Éditorial de décembre 2021

Éditorial de décembre 2021

Retour sur la Journée Dys-gitale

Si l’inclusion des élèves présentant des troubles de l’apprentissage a fortement progressé en Fédération Wallonie-Bruxelles ces dernières décennies, les innovations technologiques à leur service ont progressé encore plus vite et progresseront sans doute toujours plus vite dans le futur. Il était important pour l’APEDA de faire le point sur cette évolution.

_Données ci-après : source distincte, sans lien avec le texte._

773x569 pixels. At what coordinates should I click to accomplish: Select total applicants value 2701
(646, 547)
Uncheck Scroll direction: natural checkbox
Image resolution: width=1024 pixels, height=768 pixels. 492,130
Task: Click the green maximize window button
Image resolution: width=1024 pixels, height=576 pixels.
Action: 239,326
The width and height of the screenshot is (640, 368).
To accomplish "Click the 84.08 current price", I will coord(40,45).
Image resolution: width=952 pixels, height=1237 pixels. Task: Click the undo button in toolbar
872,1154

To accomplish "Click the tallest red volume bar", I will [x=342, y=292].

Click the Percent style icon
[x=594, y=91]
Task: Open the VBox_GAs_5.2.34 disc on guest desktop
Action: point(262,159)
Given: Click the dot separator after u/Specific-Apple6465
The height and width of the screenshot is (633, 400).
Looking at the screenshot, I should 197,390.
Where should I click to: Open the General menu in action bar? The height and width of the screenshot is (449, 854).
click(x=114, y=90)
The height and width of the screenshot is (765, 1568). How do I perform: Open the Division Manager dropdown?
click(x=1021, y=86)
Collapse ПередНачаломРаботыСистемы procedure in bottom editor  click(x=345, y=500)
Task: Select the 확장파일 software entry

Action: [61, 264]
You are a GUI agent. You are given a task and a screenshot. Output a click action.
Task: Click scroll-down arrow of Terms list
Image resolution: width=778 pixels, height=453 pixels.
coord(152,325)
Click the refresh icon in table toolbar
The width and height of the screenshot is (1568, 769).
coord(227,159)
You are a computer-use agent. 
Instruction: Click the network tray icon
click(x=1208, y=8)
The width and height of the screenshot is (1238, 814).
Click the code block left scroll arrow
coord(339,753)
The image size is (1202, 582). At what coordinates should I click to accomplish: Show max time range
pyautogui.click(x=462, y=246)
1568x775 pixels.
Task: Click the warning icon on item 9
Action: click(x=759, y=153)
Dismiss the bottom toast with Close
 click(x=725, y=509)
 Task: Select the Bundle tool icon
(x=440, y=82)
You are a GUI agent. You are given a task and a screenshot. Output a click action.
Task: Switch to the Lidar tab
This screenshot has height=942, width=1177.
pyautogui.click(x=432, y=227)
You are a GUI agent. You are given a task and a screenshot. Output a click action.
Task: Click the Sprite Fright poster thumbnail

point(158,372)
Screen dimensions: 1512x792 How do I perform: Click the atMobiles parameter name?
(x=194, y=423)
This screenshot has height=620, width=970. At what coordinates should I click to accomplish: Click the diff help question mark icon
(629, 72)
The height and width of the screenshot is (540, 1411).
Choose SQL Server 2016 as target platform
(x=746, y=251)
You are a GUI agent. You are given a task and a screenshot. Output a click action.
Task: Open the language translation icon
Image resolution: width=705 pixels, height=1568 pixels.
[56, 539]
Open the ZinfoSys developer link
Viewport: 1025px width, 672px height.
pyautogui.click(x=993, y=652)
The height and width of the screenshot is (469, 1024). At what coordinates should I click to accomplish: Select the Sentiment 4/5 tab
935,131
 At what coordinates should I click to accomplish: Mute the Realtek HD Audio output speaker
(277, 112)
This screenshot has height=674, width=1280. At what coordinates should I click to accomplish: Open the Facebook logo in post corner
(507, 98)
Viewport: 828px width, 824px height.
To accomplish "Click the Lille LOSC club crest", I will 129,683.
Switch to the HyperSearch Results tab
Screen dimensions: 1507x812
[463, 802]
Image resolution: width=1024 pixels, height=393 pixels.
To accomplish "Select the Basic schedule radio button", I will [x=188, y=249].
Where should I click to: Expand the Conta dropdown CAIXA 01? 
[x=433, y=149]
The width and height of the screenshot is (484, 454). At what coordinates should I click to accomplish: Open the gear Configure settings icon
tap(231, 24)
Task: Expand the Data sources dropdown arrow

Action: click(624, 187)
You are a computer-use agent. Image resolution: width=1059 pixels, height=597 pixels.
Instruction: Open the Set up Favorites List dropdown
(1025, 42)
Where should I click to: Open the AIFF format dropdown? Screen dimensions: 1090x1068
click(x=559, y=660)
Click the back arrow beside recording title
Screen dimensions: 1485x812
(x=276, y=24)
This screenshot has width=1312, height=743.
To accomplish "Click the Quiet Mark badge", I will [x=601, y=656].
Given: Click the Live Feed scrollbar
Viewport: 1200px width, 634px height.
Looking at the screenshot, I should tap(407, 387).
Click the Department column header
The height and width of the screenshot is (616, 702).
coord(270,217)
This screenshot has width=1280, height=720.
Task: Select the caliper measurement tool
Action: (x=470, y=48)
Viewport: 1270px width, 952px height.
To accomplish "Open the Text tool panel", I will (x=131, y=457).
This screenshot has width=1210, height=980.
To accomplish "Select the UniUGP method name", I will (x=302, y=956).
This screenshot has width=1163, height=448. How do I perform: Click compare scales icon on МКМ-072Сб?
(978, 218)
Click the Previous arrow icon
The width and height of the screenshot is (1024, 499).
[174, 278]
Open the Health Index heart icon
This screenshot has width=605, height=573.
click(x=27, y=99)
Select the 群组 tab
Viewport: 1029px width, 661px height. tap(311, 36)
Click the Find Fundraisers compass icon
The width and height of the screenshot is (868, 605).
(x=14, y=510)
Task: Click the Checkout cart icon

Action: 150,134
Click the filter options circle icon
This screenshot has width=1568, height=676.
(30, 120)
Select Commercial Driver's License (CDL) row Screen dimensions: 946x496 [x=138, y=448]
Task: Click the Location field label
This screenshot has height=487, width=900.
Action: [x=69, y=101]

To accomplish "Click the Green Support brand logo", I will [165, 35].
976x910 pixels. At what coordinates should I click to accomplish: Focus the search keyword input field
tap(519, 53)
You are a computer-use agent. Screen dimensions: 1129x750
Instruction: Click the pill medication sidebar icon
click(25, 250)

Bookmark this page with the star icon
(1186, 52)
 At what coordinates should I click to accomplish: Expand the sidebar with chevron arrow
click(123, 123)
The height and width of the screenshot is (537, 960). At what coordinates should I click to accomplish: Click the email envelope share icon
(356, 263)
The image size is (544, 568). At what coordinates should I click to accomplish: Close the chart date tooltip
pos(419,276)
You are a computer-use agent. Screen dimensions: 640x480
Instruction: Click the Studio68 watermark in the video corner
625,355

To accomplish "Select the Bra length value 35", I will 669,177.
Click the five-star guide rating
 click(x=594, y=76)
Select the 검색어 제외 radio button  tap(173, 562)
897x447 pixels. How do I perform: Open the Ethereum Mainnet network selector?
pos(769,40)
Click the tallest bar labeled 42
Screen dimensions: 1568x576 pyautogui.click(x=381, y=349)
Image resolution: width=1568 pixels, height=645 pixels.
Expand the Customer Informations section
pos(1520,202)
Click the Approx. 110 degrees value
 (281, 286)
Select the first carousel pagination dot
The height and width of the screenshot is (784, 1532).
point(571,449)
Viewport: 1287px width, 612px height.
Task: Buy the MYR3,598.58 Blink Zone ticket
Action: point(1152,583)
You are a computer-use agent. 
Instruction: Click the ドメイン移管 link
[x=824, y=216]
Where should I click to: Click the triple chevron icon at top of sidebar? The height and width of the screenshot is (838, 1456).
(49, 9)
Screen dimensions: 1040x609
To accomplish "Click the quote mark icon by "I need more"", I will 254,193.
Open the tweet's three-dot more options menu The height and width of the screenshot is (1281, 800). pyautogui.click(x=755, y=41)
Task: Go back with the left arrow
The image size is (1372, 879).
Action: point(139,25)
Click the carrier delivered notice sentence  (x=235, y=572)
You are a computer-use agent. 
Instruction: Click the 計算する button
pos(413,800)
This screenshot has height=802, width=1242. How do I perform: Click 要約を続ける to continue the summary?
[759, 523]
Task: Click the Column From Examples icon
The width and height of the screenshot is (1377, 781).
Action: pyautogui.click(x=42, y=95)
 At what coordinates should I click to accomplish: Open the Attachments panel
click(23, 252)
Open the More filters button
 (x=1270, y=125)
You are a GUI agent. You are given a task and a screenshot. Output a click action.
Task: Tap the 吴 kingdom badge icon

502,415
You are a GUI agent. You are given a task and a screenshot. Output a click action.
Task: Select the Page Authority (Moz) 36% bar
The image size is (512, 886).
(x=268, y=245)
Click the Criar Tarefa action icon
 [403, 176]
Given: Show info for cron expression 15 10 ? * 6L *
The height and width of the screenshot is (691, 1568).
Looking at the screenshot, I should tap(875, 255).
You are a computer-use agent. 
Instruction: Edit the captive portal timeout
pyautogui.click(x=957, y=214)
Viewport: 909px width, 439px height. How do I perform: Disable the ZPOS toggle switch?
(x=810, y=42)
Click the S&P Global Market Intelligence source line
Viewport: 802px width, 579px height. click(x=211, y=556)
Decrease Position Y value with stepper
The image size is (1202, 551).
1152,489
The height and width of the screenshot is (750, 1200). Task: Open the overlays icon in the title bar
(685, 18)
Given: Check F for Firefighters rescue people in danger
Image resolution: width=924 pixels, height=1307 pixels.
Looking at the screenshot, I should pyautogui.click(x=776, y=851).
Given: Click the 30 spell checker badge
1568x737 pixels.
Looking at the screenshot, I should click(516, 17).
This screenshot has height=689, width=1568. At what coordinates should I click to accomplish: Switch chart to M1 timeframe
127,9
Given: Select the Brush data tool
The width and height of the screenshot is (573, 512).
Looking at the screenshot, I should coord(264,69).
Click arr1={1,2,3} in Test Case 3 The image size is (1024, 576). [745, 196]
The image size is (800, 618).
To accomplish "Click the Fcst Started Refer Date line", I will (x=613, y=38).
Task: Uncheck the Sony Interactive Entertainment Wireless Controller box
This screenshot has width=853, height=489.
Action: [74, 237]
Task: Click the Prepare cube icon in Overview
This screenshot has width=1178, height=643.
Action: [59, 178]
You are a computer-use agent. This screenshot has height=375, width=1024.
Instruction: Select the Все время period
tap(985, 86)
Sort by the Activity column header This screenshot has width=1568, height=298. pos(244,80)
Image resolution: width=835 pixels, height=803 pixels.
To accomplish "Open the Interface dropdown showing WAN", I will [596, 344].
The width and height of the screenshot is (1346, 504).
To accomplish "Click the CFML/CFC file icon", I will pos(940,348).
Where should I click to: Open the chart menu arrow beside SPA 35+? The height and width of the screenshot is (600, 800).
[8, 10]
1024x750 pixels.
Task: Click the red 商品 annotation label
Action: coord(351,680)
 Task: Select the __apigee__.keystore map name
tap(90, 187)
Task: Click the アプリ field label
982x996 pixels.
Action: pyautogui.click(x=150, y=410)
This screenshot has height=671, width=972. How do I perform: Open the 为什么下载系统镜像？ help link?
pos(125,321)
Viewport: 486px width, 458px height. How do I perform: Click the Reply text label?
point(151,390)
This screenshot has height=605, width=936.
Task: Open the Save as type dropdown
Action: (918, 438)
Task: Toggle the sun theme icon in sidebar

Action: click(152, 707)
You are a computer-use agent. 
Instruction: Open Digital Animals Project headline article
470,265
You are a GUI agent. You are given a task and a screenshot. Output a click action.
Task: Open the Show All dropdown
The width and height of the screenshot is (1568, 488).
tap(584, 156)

La « Journée Dys-gitale », organisée par l’APEDA le 9 octobre dernier à Louvain-la-Neuve, a exposé certaines solutions pratiques innovantes qui permettent aux élèves présentant des troubles de l’apprentissage de mieux réussir leur scolarité et de s’épanouir dans leur vie active. Le « numérique » est aujourd’hui un outil qui, comme la pratique le montre d’année en année, permet aux enseignants, aux thérapeutes et aux parents de mieux accompagner nos enfants dans leur réussite scolaire, leur autonomie et leur épanouissement.

Le recours aux aides technologiques est clairement reconnu comme efficace et mérite d’être généralisé en Fédération Wallonie-Bruxelles par un soutien public plus adéquat, comme c’est le cas au Québec et plus près de chez nous, en Flandre. La Fédération Wallonie-Bruxelles, par la voix de sa Ministre de l’enseignement, Caroline Désir, semble en être consciente. Un indice en est l’augmentation du soutien public accordé à NumaBib, la bibliothèque de manuels scolaires numériques adaptés. Il reste cependant à dégager encore plus de moyens nécessaires pour combler le fossé qui sépare les élèves « dys » francophones de leurs camarades de Flandre ou du Québec. 

Il n’y a cependant pas seulement au niveau du ministère de l’enseignement que des actions devraient être engagées. L’APEDA a rappelé en conclusion de la « Journée Dys-gitale » que d’autres acteurs devraient également agir : les réseaux d’enseignement, les institutions d’enseignement supérieur, tous les enseignants et thérapeutes. Tous doivent s’engager dans la connaissance et la maîtrise des outils numériques qui compensent les troubles de l’apprentissage.

Pour finir, je souhaiterais remercier toutes celles et ceux qui ont soutenu l’APEDA en 2021, que ce soit par leur action bénévole, leur contribution financière, leur soutien public ou leur travail quotidien. Ce n’est que par l’engagement du plus grand nombre que nous outillerons, accompagnerons ou formerons nos enfants présentant des troubles de l’apprentissage pour les préparer à devenir des citoyens autonomes, des adultes qui peuvent contribuer pleinement à la société en réalisant tout leur potentiel.